The Winnebago Comprehensive Healthcare System, drawing expertise from both its Divisions, the Winnebago Public Health Department (WPHD) and Twelve Clans Unity Hospital (TCUH), will work collaboratively with the Winnebago Police Department (WPD) to form a Community Crisis Response (CCR) Team to respond to all emergency calls involving mental and/or behavioral health issues in an effort to divert law enforcement intervention and involvement whenever possible.
Police dispatchers will be trained to quickly assess when CCR Team response is warranted. The CCR Team may be the only alerted responders; be called in tandem with WPD; or be called by WPD once officers are on the scene. Dispatchers and officers will both gain a heightened awareness of the benefits of utilizing the CCR team as CCR Team members’ consistent approach to both mobile crisis unit first response and respectful follow-through weave Tribal values and indigenous cultural sensitivity into their health-based approach.
A CCR Coordinator will facilitate the cooperation necessary to make the Community Crisis Response a success by convening a CCR Task Force comprising Winnebago Tribe of Nebraska stakeholders, which also comprises the population to be served. Over 1,750 enrolled Winnebago Tribal members live on the Tribe’s Reservation; many of its approximately 5,500 total enrolled members often travel home, increasing the population in potential need of the clinical support the CCR Team can provide.
There will be many instances where CCR intervention will be appropriate. Suicide ideation, altered mental status, and alcohol and substance abuse issues are consistently among the top five reasons people present (voluntarily or involuntarily) at the Twelve Clans Emergency Department.

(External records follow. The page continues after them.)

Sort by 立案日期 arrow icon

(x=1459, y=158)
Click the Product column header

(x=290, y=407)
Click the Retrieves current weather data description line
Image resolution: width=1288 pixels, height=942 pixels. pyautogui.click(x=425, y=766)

Treating people as patients, not jailing them as prisoners will get patients the support they need, will relieve police burden of dealing with health issues, and will address community needs with cultural sensitivity.
The CCR Team will deploy WPHD Mental Health Therapists to join Emergency Medical Services personnel at the scene. Once the immediate crisis is stabilized, a CCR Case Manager can begin working with the resident, even if the patient is incarcerated, to develop a series of safety net supports to help the patient prevent future crises calls.
The CCR Task Force will work to achieve success in its immediate, measurable goals: a) law enforcement intervention, as percentage of Winnebago emergency response outcomes involving mental health issues where no laws have been broken, to decrease by 5% in Year 1; b) medical services are integrated into Winnebago community mobile crisis response in 25% of response calls in Year 1 when felony charges are not involved; and c) increased capacity of mobile crisis response teams; increased collaboration to improve crisis stabilization for all ages; and improved equity in continuity of care and post-crisis follow-up.
The CCR Task Force will develop protocols that identify how to safely and securely help “perpetrators become patients” (i.e., divert law enforcement intervention when it’s unnecessary and when mental health interventions are more appropriately called for).
The Winnebago Community Crisis Response Team and its wrap-around therapeutic supports create a pathway to stop the cycle of emergency calls; law enforcement interventions; increasingly long criminal records; subsequent inability to become gainfully employed; and possible family and community estrangement. A crisis can become a temporary state; the Winnebago Community Crisis Response Team helps provide tools to stop the immediate crisis from becoming a permanent one.